There was no immediate purge or punishment. Watching events unfold from London, I remember thinking that seemed odd at the time. A sign of weakness perhaps.
Not so, according to Mr Soldatov, who believes it was a calculated response to avoid giving the moment oxygen and risk adding to its significance.
“If you deny something exists, you don’t need to respond, right? You don’t need to have a reaction,” he said.
“It’s how you cope with fear.”
It certainly seems to have worked. At least from our experience filming in Moscow this week, it appears many Russians aren’t even aware the event happened.
Hidden from public view
At an informal memorial to Wagner fighters in one of the side streets off the Red Square, there are photos of fallen fighters, including Prigozhin, as well as several flags bearing the group’s trademark skull-and-crossed-bones tied to a fence.
We spoke to a number of people who stopped to take it in, yet the majority didn’t know what we were talking about when we mentioned the mutiny.
That might seem hard to believe, but don’t forget, the media here is all state-run.
The attempted uprising might have been leading news bulletins back in Britain, but not here.
‘Putin’s learnt lessons’
But it seems that was only one part of the strategy.

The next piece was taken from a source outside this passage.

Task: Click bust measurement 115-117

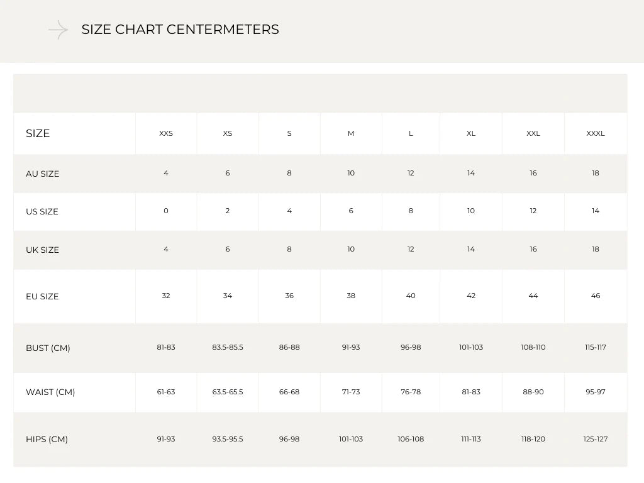Action: [596, 347]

When it came to dealing with dissenting voices from the pro-war side – who, like Prigozhin, didn’t think the Kremlin was going hard enough in Ukraine – Putin wanted to send a much stronger signal, say analysts.
“What we saw in the months that followed was a much more concerted cracking down on the most militaristic critics of Putin,” said Nigel Gould-Davies, senior fellow for Russia and Eurasia at the International Institute for Strategic Studies.
Prominent nationalist Igor Girkin, for example, was arrested in July, shortly after the mutiny, on extremism charges.
The former rebel commander played a key role in the annexation of Crimea in 2014 but was jailed for four years in January.
“[Putin’s] learnt lessons,” Mr Gould-Davies said.
“He’s learnt it’s not safe to keep, as it were, right-wing critics around.”
Security service purge
And then there was Prigozhin himself, of course. He died in a plane crash in August last year while flying from Moscow to St Petersburg.
The cause of the crash is still unexplained.
As for his army of ex-convicts and mercenaries, it was quickly brought under the Kremlin’s control. Many joined the army, the national guard or other private military groups.
What was left of Wagner itself was rebranded as Russia’s Africa Corps, and it now operates there.
There has also been a flurry of recent activity within the ministry of defence, with several senior figures arrested on corruption charges in the last couple of months – an attempt to “re-establish [Putin’s] complete control”, according to Mr Soldatov.
The trigger seems to have been the removal of Sergei Shoigu as minister of defence, opening the doors to a full-on purge of the top brass by the security services.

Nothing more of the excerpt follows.